Well, that was one busy finale, huh?

Gotham concluded its second season this week, and while there was a certain nerdy charm in trying to cram so many toys into one sandbox, narratively, it didn’t work. At all.

Gotham has many intriguing regulars with many different motives, emotional directives, and morality sets. The good side is represented by Gordon, Bruce Wayne, Alfred and Bullock. The bad side features Penguin and Riddler. The neutral “side?” That’s represented by the wild Selena Kyle. Regardless of their allegiances, drives and goals, most of Gotham’s cast is pretty well-realized and likeable. That’s why it is so disappointing that no one gets a chance to shine in the finale. There’s just too much stuff!

What for instance? Well…

Deep breath. There’s Edward Nygma trying to kill Bruce Wayne and Lucius Fox. There’s a vengeance-driven Penguin who, along with Butch, races to Arkham to get revenge on Hugo Strange. There’s Strange himself who is ordered by the newly revealed Court of the Owls to destroy Arkham Asylum. There is Bullock and Alfred who are being distracted by Clayface disguised as James Gordon. There is Barbara Keane who exposes Clayface so Bullock and Alfred can race to Arkham to save their friends (okay, this part is really cool). There’s Mister Freeze and Firefly who end up having an elemental grudge match that takes down Strange. There’s Selena Kyle caught in the middle of it all and there’s Fish Mooney and her new persuasion powers who manages to escape Arkham and unwittingly release a cadre of newly created mutates. Whew, I need a drink.

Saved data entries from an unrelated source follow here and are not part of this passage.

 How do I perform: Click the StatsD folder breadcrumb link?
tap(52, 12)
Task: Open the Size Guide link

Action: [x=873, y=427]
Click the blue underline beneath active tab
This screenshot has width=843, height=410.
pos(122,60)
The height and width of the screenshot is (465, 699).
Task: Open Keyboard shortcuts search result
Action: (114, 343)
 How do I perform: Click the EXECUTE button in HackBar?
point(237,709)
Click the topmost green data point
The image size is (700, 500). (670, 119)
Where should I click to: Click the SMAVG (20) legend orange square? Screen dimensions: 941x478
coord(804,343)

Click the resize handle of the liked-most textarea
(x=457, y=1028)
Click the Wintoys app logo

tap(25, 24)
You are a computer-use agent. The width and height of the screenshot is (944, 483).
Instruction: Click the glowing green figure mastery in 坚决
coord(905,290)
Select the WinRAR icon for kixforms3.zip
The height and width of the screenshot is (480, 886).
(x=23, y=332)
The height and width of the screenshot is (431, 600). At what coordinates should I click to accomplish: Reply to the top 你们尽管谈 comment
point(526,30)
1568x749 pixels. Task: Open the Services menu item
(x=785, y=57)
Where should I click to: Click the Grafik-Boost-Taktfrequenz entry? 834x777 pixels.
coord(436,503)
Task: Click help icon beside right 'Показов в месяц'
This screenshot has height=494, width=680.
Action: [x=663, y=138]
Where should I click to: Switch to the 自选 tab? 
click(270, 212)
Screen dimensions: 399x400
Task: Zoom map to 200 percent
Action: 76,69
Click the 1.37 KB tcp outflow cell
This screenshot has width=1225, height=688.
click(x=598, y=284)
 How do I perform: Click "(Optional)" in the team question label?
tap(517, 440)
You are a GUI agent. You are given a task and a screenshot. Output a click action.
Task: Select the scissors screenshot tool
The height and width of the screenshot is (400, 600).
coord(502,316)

Everything happens, so by extension, nothing happens. No one gets a chance to shine or develop, and no arcs are wrapped as the finale seems anything but final. It is like watching hyperactive grade-schoolers banging DC Direct action figures together. Sure, it’s fun, but kids, it ain’t deep.

It’s kind of a shame because the show looks great and all the actors play the roles perfectly. It’s sincere and totally popcorn-like fun, but man, there’s just too much stuff. There’s no central character, no cohesive narrative journey, and no thematic meditations.

But there is action, disjointed as it may be, and there’s clearly a very talented cast having a blast. Honestly, there was no direction in all of season two of Gotham. What was the point of Galavan and Azrael again? But that doesn’t mean I don’t enjoy it in spite of myself, because man, is it a neon-lit train wreck. Maybe when the talent behind the show starts taking their jobs a bit more seriously this show will turn from a fun ADD toy box into something that actually resembles a comic book drama.

Let’s call it 2 ½ for the magnificence of the cast, shall we?